Es ist noch gar nicht so lange her, da war es fast schon üblich, dass Banken für die Vergabe eines Kredits Gebühren verlangten. Diese sogenannten Kreditbearbeitungsgebühren sind jedoch rechtswidrig, so entschieden vom Bundesgerichtshof (BGH) in seinen wegweisenden Urteilen im Mai und Oktober 2014.

 

Entscheidung des Bundesgerichtshofes bringt die Wende

Die Bundesrichter erklärten die Bearbeitungsgebühren für Kredite von Privatpersonen für unzulässig und begründeten ihre Entscheidung damit, dass die Tätigkeiten, die bei der Bearbeitung eines Kredites anfallen (Prüfung der Bonität des Kunden und Vorbereitung des Vertrages), in erster Linie im Interesse der Bank durchgeführt werden und nicht als Dienstleistung für den Kunden zu verstehen ist. Deshalb muss dieser für diese Tätigkeiten auch nicht separat bezahlen, so der BGH. Im Mai 2014 urteilten die höchsten Richter des Landes, dass die Bank für den Aufwand, der mit Bearbeitung und Abschluss eines Kreditvertrages einhergeht, lediglich Zinsen, aber keine Extra-Gebühren verlangen kann.

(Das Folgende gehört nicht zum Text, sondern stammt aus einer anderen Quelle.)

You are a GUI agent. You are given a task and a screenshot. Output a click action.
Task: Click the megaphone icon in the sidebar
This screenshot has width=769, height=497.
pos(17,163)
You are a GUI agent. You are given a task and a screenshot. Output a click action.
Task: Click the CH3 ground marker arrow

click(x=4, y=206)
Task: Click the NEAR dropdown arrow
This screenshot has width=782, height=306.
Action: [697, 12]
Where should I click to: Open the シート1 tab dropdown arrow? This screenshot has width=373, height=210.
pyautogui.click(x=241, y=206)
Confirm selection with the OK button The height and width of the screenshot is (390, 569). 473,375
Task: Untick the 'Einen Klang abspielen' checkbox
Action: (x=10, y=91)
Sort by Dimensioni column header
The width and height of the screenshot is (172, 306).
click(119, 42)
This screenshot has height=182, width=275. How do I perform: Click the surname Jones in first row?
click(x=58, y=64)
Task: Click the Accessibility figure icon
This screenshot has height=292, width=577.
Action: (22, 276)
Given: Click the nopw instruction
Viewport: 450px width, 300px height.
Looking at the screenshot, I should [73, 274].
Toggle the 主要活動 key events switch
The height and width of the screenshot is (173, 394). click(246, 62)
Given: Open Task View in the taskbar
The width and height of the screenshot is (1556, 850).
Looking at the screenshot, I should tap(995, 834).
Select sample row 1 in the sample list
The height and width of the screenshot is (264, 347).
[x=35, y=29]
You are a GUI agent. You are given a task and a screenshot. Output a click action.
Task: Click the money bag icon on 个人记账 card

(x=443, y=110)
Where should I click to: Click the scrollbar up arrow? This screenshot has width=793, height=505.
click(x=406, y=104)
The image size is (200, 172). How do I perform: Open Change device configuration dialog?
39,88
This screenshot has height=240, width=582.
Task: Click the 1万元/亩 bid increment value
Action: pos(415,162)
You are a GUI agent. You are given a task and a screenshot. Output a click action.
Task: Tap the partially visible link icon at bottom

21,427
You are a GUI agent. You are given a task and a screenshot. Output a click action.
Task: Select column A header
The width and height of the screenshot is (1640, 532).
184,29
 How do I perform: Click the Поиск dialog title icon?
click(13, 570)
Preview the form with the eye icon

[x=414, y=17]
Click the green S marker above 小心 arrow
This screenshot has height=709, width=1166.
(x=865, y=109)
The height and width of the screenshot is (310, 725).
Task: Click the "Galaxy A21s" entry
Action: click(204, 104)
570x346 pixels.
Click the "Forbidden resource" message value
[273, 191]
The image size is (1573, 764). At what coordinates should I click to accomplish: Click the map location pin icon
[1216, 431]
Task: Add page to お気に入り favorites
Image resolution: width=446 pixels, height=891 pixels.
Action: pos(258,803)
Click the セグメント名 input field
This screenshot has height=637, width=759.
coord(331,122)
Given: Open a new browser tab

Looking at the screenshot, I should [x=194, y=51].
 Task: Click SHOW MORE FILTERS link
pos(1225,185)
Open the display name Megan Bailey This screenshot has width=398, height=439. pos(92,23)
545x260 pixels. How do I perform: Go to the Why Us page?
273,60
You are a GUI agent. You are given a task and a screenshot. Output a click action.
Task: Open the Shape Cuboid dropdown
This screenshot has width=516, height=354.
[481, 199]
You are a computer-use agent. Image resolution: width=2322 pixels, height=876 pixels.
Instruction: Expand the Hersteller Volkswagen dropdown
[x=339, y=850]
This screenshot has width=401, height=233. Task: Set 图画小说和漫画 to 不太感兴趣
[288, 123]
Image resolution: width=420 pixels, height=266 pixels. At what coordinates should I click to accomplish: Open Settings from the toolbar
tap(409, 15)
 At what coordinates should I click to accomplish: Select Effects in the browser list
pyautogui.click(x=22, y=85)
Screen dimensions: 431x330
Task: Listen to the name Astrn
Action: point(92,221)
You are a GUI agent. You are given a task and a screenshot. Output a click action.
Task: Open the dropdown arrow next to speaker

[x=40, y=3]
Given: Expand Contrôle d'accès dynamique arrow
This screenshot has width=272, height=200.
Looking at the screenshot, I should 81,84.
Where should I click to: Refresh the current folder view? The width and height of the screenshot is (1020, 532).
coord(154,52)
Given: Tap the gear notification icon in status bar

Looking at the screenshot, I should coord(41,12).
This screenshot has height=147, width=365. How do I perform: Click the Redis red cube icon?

kreditbearbeitungsgebuehren nicht mehr zulaessigIm Oktober 2014 legte der BGH noch ein weiteres Urteil nach: Die eigentliche Verjährungsfrist von drei Jahren wurde verlängert, sodass bis Ende 2014 auch jene Kunden ihre bezahlte Kreditbearbeitungsgebühr zurückfordern konnten, die sie zwischen 2004 und 2011 (zu Unrecht) gezahlt hatten. Damit gestanden die Karlsruher Richter Millionen Kreditkunden die Rückforderung der Gebühren zu Unzählige Menschen haben inzwischen von diesem Recht Gebrauch gemacht. Bei den Verbraucherzentralen und der Stiftung Warentest wurden die dort zur Verfügung gestellten Musterbriefe zur Rückforderung der Gebühren millionenfach heruntergeladen.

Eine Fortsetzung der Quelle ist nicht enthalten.